§ **Passage shown**
Entertainment

Maluma Breaks His Silence On The Latin Grammys Controversy And Spills The Tea On So Much More

The Latin Grammys came under fire in September when they snubbed Colombian singer Maluma and other reggaeton artists, while nominating non-Latinx musicians from Spain like Rosalia instead. Maluma, J Balvin, Daddy Yankee, Natti Natasha, Nicky Jam released statements in defense of reggaeton, arguably one of the most popular genres in the world right now, on social media. 

Now the “11 PM” singer has finally spoken out about the controversy that rocked the industry. Maluma hasn’t been entirely excluded from the Latin Grammys, winning his first last year for Best Contemporary Pop Vocal Album for F.A.M.E. He’s received 11 Latin Grammy nominations in his career. However, his most recent effort and fourth studio album 11:11 was snubbed entirely despite earning various nominations for other awards. 

Maluma breaks his silence on the Latin Grammys controversy. 

“To be honest, I don’t feel like I’m a part of the Academy. Like, I don’t know, they want me out,” Maluma told Entertainment Tonight. “The whole genre, reggaeton music, we change lives. We’re doing amazing things for the world, and I feel like they don’t see it.” 

Maluma isn’t wrong, in 2018, Rolling Stone claimed reggaeton is more popular than ever, but because of that, there’s industry-wide panic that the genre could take over and muscle out other markets like pop and rock. 

“Between 2016 and 2017, the number of Spanish-language entries on the Hot 100 jumped from a mere four to 19. So far this year, there have been at least 16 more charting singles,” the publication said.

§ **Work instructions**
1: Answer these questions using the article on Maluma and the Latin Grammys:
(a) For which album did Maluma win his first Latin Grammy?
(b) How many Latin Grammy nominations has Maluma received in his career?
(c) According to the article, how many Spanish-language entries were on the Hot 100 in 2017?
2: Extend the article on Maluma and the Latin Grammys with a few more paragraphs, starting after its final sentence.
The data that comes next was taken from a different source.

§ **Information supplied**
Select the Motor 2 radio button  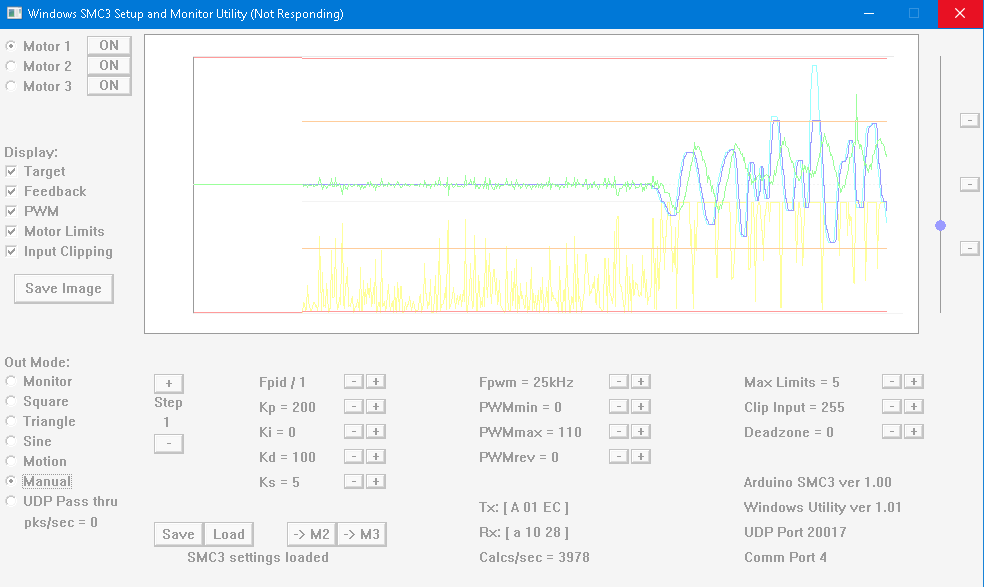coord(11,66)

§ **Outputs for the tasks**
1:
(a) F.A.M.E.
(b) 11
(c) 19

2:
Maluma’s fears of an industry backlash against reggaeton just might be true.

If reggaeton reigns supreme than other genres will begin to disappear because they are no longer profitable for artists and labels. 

“Even Mexico — which used to be a pop and rock market for a long time — is turning into an urban market. When everything becomes a monoculture, it’s dangerous for the sake of artistry,” Juan Paz, a former major-label employee said. 

However, artists like Jesus Navarro, the lead singer of Mexican pop-rock trio Reik, said some musicians are just upset the former underdog is now reigning supreme. 

“Four or five years ago, pop music was still the ruling genre, it was the king, it had the radio stations and the magazines,” Navarro said. “Pop artists used to look down on reggaeton artists. And when they finally start to collaborate with those acts, some are still not very willing to immerse themselves in the sound and the nuances.”

One of the people Rolling Stone interviewed, even called out Maluma, who has had three consecutive number one albums on the Top Latin Albums chart and had the second-biggest streaming debut for a Latin album in 2019, by name. 

“Unfortunately at the end of the day, record labels’ jobs is not to expand culture,” adds Tomas Cookman, head of the Latin-music-focused indie label Nacional Records. “They’re out to make a buck. If Maluma’s big you’ll find other labels trying to sign their version of him.”

Maluma and other artists feel dissed by the Latin Recording Academy.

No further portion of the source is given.